Video

[source]

Utilities for reading, writing, inspecting and processing videos. Also supports image inspection.

CLI

You can use the video tools either via the module:

python -m kiui.video --help

or via the kivi shortcut:

kivi --help

Inspect video (or image) information

kivi info input.mp4

This prints a rich table with:

  • Video: Resolution, FPS, duration, frames, codec (with encoder hints), codec tag, bitrate, file size, compression ratio vs raw RGB.

  • Image: Resolution, channels, dtype, format, file size, compression ratio (respects actual dtype for raw-size calculation — e.g. float32 EXRs).

Example output:

      Video Info: input.mp4
┏━━━━━━━━━━━━━┳━━━━━━━━━━━━━━━━━━━━━━━━━━━━━━━━━━━━━━━┓
┃ Field       ┃ Value                                 ┃
┡━━━━━━━━━━━━━╇━━━━━━━━━━━━━━━━━━━━━━━━━━━━━━━━━━━━━━━┩
│ Type        │ Video                                 │
│ Resolution  │ 640 x 480                             │
│ FPS         │ 30.000                                │
│ Duration    │ 00:00:05 (5.00 s)                     │
│ Frames      │ 150                                   │
│ Codec       │ h264 (encoders: libx264 / h264_nvenc) │
│ Codec tag   │ avc1                                  │
│ Bitrate     │ 1569577 bps                           │
│ File size   │ 957.99 KB                             │
│ Compression │ 140.92x (raw / encoded)               │
└─────────────┴───────────────────────────────────────┘
# Inspect an image
kivi info photo.jpg

Resize a video

kivi resize input.mp4 output_640p.mp4 \
    --width 640 --height 480

By default, kivi:

  • Infers a reasonable encoder (libx264, libx265, mpeg4, …) from the input codec.

  • Tries to match the original bitrate per pixel (scaled by resolution / fps), to preserve quality and file size characteristics.

  • Keeps the codec tag (e.g. hvc1 vs hev1) when using HEVC / H.264 encoders for better compatibility.

  • Warns and rounds the output size to the closest encoder-compatible dimensions when chroma subsampling requires it (for example, libx265 / 4:2:0 output needs even width and height).

  • Runs ffmpeg quietly on successful resizes, while still showing kivi warnings and ffmpeg errors.

You can also override the encoder, quality, and framerate:

kivi resize input.mp4 output.mp4 \
    --width 640 --height 480 \
    --codec libx264 \
    --crf 23 \
    --fps 30

The --fps flag resamples frames: for downsampling it drops frames; for upsampling it uses motion-compensated interpolation (minterpolate) for smoother motion.

Create a share-friendly preview

# Create a preview that stays under 10 MB (default)
kivi preview input.mp4

# Specify output path and target size
kivi preview input.mp4 output.mp4 --target-mb 20

# Cap resolution and framerate
kivi preview input.mp4 --max-resolution 1280 --max-fps 24

# Adjust quality floor
kivi preview input.mp4 --crf 18 --preset slow

# Drop audio
kivi preview input.mp4 --audio-kbps 0

Preview uses capped CRF encoding: quality-driven CRF with a maxrate cap derived from the size target, so short/simple clips keep high quality while long/large ones stay under the cap.
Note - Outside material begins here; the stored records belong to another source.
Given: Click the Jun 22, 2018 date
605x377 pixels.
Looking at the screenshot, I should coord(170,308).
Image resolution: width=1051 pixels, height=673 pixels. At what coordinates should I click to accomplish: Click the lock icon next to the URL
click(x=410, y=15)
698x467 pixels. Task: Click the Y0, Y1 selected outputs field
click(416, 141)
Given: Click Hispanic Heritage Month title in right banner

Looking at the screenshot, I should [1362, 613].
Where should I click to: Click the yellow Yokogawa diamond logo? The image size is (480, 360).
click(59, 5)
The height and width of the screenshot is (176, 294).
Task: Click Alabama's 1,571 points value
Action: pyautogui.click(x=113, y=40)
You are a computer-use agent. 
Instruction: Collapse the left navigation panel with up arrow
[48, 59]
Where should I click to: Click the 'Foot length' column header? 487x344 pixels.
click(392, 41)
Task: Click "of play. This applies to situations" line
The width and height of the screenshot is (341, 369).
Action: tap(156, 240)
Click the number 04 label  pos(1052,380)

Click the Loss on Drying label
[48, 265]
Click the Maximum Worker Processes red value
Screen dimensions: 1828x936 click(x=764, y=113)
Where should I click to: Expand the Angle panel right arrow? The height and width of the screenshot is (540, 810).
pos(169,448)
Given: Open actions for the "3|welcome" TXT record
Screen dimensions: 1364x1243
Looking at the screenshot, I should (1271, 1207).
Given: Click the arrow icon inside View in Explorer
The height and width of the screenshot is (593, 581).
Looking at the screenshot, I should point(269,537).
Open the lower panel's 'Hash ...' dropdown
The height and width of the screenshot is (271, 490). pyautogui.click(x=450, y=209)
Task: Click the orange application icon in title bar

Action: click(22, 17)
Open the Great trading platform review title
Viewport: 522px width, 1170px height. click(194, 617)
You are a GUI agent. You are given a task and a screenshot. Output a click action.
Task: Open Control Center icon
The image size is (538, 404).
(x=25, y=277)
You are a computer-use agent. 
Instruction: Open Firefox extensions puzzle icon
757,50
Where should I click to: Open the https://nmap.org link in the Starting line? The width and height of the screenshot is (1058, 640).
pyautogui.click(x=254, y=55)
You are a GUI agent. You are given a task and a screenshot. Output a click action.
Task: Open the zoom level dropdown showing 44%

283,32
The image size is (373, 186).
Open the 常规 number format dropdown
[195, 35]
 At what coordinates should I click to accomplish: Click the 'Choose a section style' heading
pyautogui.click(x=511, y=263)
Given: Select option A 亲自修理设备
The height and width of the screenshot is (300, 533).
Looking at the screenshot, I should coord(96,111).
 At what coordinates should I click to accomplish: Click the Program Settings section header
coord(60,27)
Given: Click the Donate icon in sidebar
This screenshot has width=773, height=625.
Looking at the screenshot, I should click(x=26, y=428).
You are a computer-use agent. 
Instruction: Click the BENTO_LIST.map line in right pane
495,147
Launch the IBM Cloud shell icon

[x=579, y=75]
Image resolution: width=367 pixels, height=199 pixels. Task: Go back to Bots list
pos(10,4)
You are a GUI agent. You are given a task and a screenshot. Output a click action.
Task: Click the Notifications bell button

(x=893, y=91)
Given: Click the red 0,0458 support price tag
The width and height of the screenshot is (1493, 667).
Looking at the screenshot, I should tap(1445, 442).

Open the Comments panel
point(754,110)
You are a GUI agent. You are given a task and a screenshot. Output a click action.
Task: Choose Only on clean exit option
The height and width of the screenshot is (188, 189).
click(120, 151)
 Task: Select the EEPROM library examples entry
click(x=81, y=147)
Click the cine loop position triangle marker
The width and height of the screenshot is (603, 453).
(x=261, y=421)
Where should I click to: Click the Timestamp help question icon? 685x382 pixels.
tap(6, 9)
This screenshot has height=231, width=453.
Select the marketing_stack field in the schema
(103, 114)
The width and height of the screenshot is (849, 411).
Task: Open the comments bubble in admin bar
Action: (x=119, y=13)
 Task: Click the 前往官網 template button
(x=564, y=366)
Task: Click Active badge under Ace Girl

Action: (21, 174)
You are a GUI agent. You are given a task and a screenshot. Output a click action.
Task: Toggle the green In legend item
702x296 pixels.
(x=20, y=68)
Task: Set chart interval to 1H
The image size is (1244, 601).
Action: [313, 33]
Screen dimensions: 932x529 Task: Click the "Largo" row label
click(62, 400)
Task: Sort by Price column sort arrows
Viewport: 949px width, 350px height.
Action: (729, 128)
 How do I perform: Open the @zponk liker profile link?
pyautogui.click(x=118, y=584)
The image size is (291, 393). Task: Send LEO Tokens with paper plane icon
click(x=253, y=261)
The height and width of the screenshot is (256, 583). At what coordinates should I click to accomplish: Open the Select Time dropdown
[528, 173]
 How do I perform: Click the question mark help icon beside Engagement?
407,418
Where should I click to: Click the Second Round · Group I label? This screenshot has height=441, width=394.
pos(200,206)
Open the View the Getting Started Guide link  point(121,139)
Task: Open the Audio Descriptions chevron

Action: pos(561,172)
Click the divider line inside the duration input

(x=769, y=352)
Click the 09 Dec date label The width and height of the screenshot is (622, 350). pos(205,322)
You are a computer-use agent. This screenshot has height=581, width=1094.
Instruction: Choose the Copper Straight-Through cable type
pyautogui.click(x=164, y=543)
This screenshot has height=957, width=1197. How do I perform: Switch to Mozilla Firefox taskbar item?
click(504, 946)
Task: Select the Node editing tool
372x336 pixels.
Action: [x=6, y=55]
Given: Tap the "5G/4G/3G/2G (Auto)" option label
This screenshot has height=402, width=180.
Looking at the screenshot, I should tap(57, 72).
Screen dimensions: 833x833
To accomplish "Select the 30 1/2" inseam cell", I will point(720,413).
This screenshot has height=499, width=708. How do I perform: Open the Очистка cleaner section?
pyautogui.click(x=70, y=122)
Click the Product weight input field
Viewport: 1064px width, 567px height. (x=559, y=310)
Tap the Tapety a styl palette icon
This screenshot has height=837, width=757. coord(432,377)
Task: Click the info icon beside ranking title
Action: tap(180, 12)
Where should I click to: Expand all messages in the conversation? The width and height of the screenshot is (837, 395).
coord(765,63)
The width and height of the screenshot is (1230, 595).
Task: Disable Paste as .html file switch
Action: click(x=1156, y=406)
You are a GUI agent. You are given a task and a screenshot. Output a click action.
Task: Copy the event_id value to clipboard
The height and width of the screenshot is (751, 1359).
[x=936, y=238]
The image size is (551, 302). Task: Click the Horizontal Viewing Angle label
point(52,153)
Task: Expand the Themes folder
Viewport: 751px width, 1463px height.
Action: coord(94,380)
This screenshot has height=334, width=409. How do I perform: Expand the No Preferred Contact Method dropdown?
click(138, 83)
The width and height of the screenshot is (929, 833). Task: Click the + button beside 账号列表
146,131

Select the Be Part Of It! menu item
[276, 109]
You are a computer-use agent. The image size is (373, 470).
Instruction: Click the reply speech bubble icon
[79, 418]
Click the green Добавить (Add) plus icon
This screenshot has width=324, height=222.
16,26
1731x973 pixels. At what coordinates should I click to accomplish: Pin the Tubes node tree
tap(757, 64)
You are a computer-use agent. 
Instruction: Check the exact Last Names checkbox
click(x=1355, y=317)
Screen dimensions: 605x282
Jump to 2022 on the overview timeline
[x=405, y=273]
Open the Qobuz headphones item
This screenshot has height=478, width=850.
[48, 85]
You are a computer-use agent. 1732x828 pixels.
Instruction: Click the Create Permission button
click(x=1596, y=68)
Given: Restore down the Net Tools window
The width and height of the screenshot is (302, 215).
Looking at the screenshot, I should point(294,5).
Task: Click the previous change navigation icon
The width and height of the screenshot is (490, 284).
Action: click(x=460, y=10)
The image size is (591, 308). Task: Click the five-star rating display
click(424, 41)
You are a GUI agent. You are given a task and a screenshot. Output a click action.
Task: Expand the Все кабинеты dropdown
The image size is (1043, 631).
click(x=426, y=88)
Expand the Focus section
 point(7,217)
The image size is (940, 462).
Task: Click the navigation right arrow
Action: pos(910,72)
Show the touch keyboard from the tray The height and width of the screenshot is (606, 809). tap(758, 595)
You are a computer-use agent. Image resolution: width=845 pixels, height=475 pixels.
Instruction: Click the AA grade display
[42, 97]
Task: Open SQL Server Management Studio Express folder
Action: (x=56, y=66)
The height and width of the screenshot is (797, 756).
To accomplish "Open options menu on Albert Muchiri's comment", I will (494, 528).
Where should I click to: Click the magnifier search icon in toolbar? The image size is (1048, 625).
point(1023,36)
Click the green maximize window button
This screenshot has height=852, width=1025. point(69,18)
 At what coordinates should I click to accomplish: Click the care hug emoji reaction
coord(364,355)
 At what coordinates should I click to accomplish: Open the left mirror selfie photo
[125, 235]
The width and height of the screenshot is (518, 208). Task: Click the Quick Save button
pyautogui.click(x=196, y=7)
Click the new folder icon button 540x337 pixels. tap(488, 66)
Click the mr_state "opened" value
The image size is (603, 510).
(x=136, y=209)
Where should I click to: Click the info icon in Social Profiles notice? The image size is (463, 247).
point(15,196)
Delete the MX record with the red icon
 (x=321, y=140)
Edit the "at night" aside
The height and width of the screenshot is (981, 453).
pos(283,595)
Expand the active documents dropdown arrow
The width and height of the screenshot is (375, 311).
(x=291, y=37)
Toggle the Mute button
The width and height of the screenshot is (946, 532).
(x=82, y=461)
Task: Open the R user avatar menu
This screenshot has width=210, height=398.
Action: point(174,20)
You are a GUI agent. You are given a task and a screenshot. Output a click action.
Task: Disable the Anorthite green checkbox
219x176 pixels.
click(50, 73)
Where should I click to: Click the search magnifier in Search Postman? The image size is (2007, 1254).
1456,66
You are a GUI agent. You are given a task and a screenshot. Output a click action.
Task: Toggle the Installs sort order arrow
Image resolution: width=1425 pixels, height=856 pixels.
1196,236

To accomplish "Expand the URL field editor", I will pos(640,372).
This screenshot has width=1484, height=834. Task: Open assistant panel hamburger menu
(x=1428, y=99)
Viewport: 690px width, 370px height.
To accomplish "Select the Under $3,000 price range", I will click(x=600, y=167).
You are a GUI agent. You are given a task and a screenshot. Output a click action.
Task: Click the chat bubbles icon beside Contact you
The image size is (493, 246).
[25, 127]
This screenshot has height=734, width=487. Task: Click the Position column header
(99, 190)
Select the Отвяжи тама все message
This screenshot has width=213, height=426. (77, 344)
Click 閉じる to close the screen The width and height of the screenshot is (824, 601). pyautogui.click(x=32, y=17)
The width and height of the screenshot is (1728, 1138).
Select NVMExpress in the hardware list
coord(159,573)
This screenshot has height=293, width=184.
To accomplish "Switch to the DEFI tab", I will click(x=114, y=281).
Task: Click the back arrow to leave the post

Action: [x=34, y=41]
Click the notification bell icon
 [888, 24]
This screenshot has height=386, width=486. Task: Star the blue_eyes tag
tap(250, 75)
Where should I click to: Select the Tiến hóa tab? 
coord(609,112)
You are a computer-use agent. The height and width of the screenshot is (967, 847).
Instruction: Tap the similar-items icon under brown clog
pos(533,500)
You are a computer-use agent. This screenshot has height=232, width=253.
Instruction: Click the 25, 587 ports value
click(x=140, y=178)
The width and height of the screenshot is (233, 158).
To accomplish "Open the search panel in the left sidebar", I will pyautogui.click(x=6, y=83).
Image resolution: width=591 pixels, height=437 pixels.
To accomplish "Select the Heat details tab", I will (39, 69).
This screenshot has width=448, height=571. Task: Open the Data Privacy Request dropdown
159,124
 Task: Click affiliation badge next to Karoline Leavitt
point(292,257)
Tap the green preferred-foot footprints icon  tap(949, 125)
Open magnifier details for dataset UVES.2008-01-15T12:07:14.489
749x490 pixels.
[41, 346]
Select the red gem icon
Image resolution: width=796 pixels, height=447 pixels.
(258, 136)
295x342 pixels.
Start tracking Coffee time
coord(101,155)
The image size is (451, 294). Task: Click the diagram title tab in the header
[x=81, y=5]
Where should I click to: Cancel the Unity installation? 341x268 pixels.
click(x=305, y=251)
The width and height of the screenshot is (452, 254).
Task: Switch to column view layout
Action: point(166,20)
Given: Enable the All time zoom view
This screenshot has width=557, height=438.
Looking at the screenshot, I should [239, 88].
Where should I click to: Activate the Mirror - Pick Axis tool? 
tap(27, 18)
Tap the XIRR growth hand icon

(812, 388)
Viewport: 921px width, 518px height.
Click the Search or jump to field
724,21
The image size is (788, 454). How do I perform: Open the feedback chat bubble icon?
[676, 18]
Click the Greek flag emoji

It defaults to H.264 / yuv420p / mp4 with faststart and AAC audio for maximum compatibility.

When the input is too large for the budget, the function downsamples — preferring resolution reduction over framerate reduction — until the target bits-per-pixel is met.

Full options:

Option

Default

Description

--target-mb

10.0

Target maximum file size in MB

--codec

libx264

Video encoder (libx264, libx265, h264_nvenc, hevc_nvenc)

--crf

23

CRF quality ceiling (lower = better quality)

--preset

medium

ffmpeg preset (slow, medium, fast, etc.)

--max-resolution

1920

Cap on the longest spatial side (px)

--min-resolution

480

Floor on the longest side (px)

--max-fps

30.0

Cap on framerate

--min-fps

15.0

Floor on framerate

--audio-kbps

128

AAC audio bitrate; 0 to drop audio

Split a video

# Split at custom timestamps (absolute seconds)
kivi split input.mp4 out_dir \
    --timestamps 10 20 30

# Split into uniform 10-second segments (last may be shorter)
kivi split input.mp4 out_dir \
    --uniform 10

# Only keep explicitly selected segments, drop the rest
kivi split input.mp4 out_dir \
    --timestamps 60 --drop_last

With --drop_last, timestamps are interpreted as segment lengths (not absolute boundaries): the first segment is [0, 60], and any remaining tail is dropped.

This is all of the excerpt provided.